EXTRACTED DATA »
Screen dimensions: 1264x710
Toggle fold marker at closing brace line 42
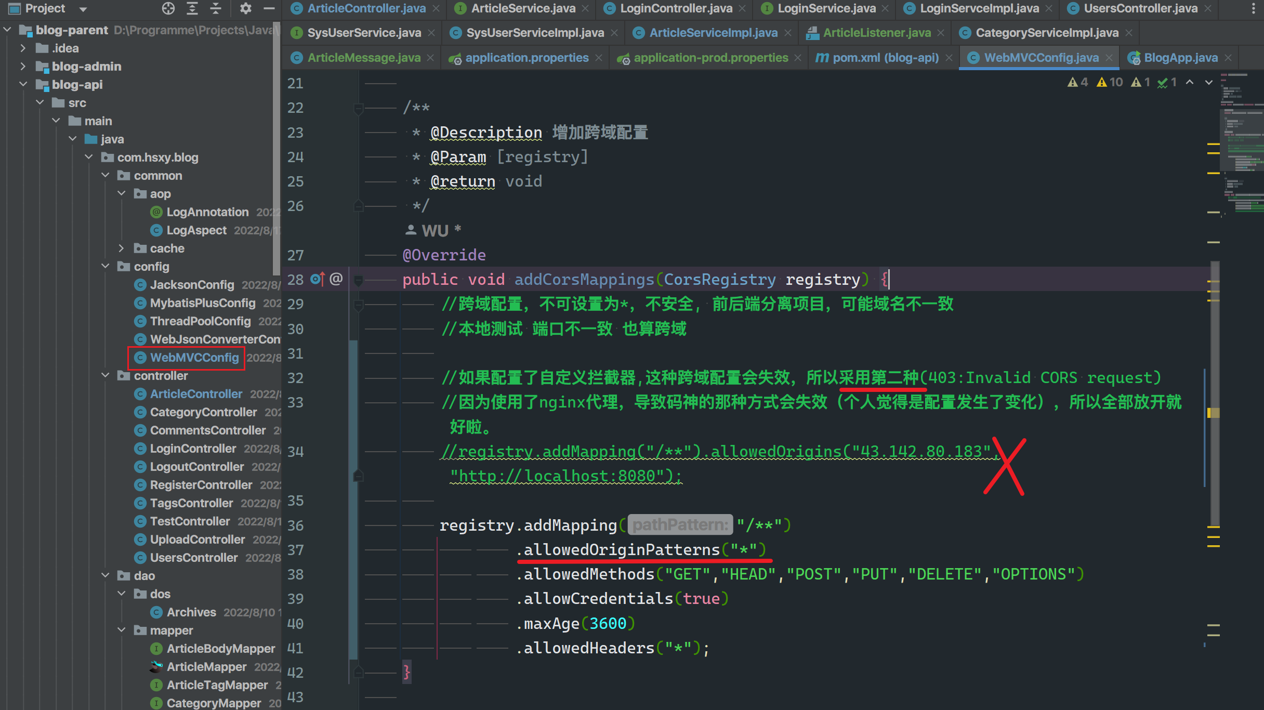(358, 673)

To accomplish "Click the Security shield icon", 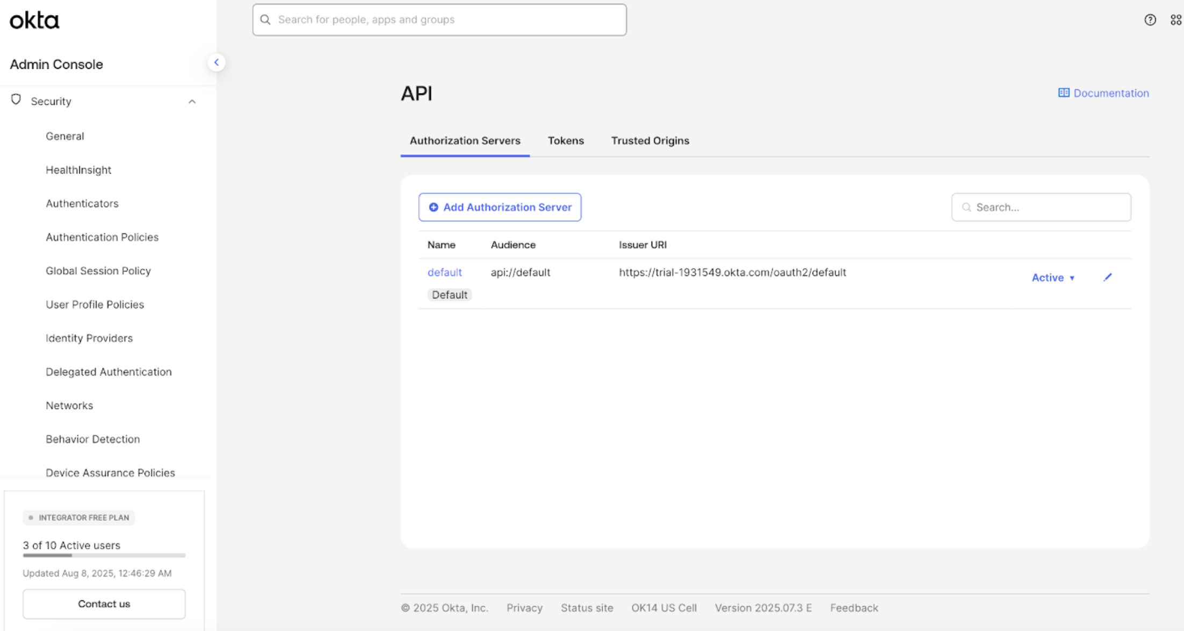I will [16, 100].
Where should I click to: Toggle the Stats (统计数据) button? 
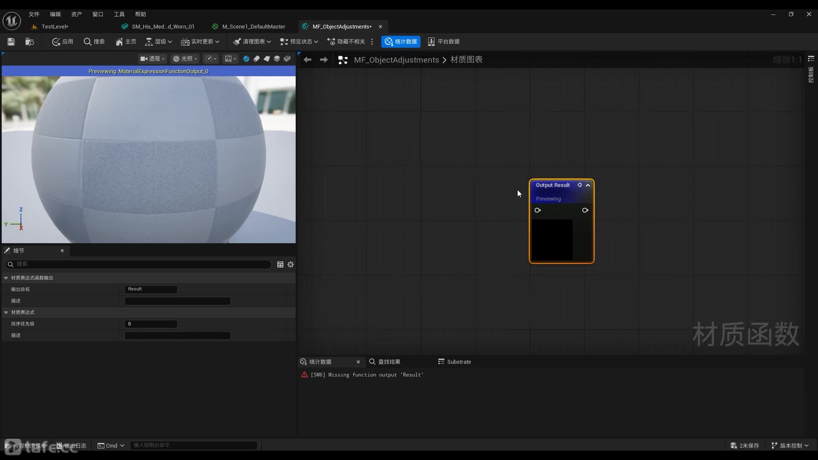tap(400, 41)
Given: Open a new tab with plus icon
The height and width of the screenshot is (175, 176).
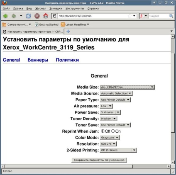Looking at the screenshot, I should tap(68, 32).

TASK REQUIREMENTS »
Copy out the lines starting with the line containing "Where should I" and running through the last of the lines, both included. Don't include the pictures.

FINAL RESULT »
Where should I click to: Toggle the Stats (统计数据) button? 
tap(400, 41)
Given: Open a new tab with plus icon
The height and width of the screenshot is (175, 176).
Looking at the screenshot, I should tap(68, 32).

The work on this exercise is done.